#### Record extracts
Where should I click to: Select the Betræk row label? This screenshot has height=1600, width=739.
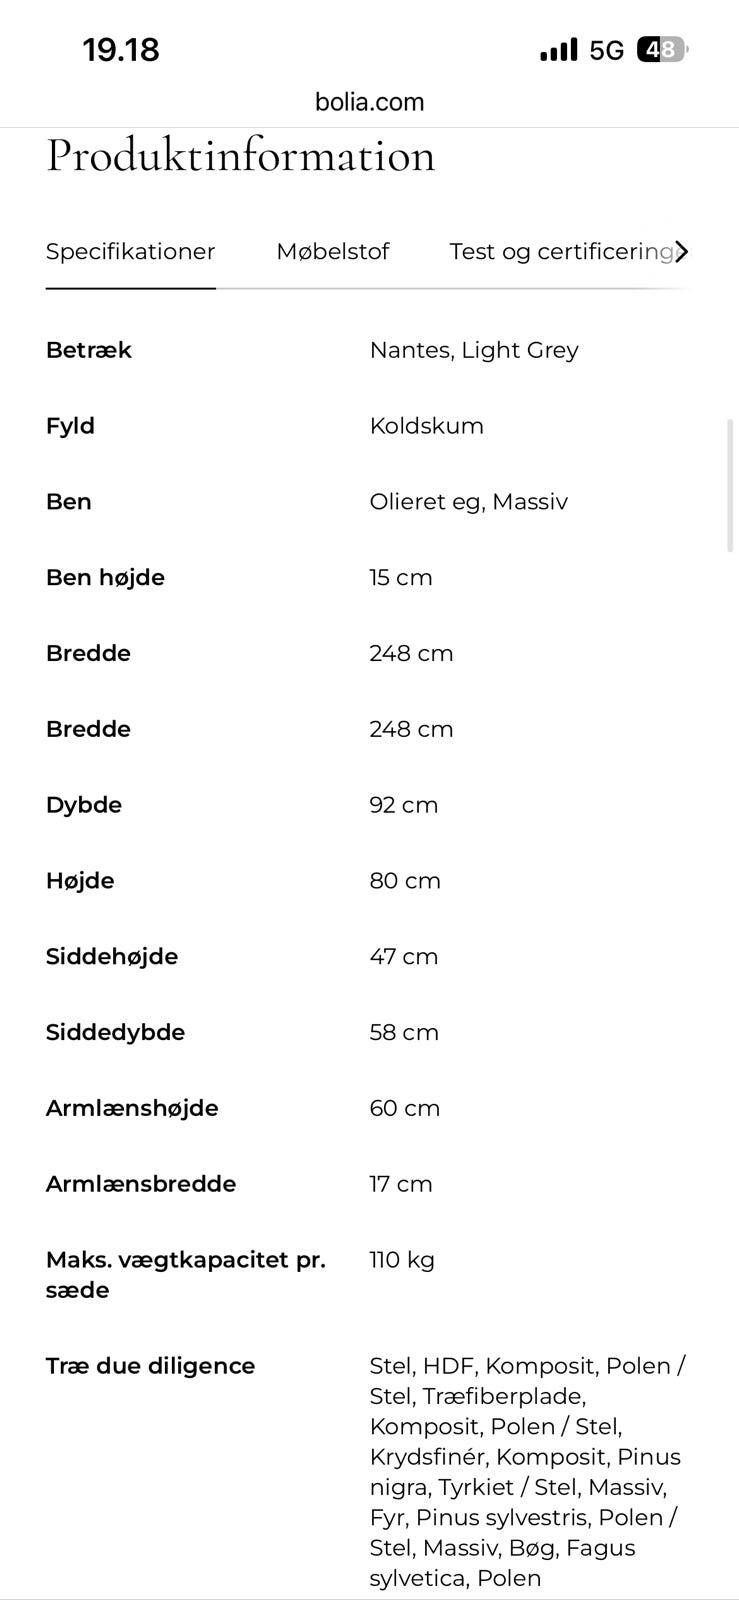click(x=89, y=350)
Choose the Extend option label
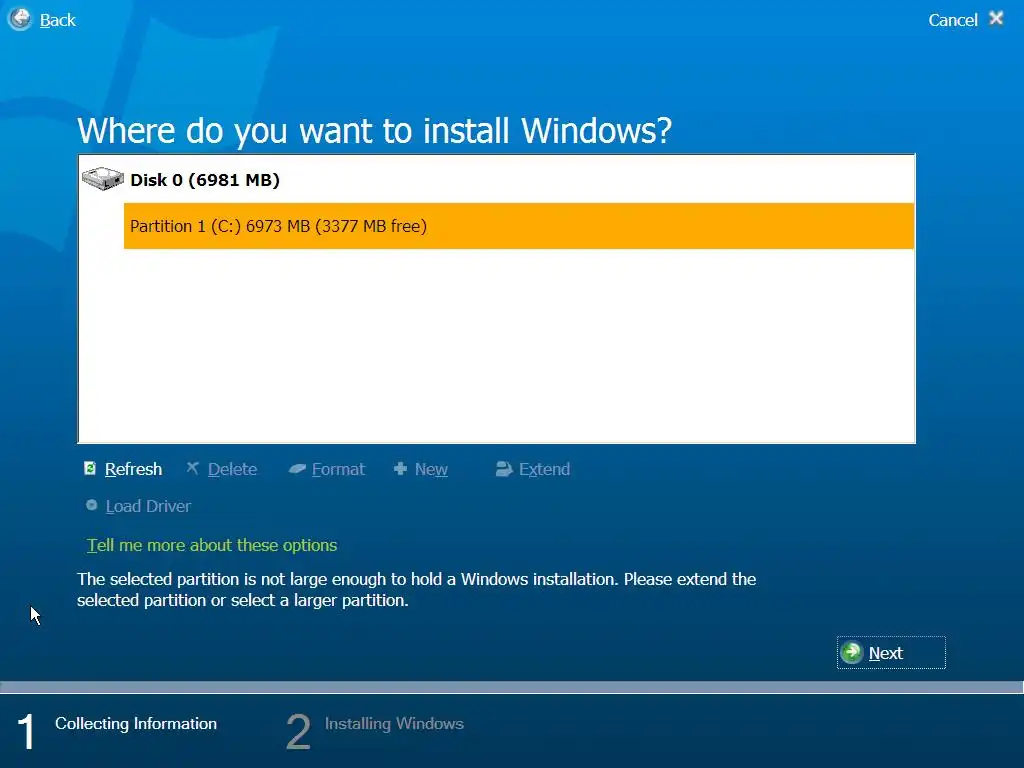Viewport: 1024px width, 768px height. (x=545, y=469)
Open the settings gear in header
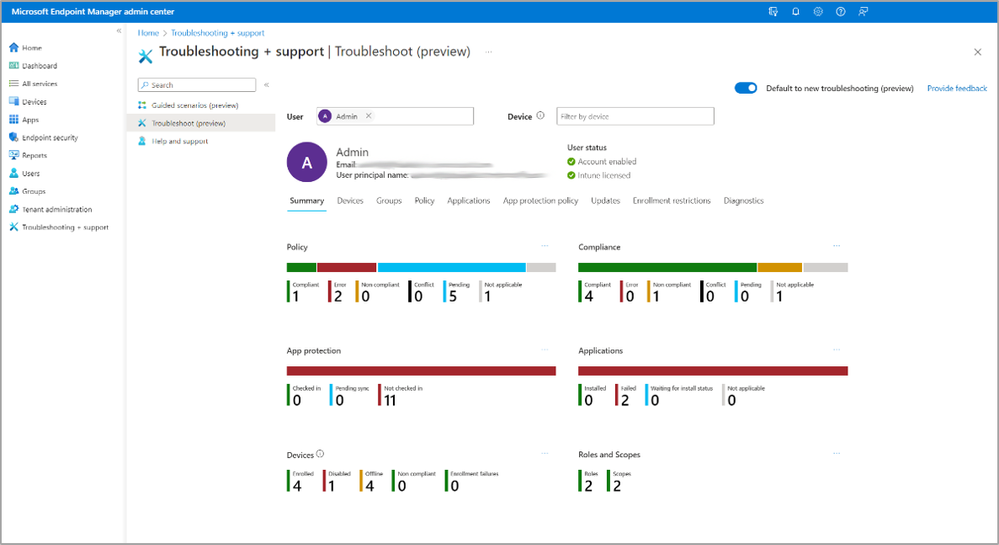This screenshot has height=545, width=999. coord(818,11)
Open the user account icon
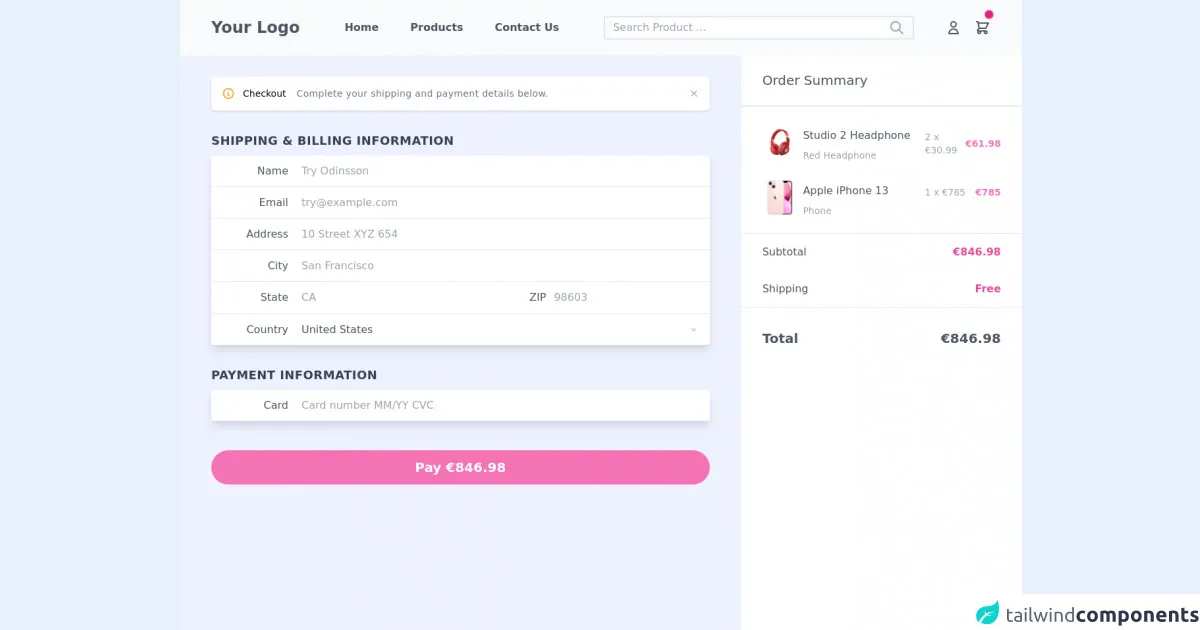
########
## Problem
Copy out all the data exactly. No images belong in the copy.

## Output for this task
Where should I click to: Select the Betræk row label? This screenshot has height=1600, width=739.
click(x=89, y=350)
Choose the Extend option label
Viewport: 1024px width, 768px height. (x=545, y=469)
Open the settings gear in header
This screenshot has height=545, width=999. coord(818,11)
Open the user account icon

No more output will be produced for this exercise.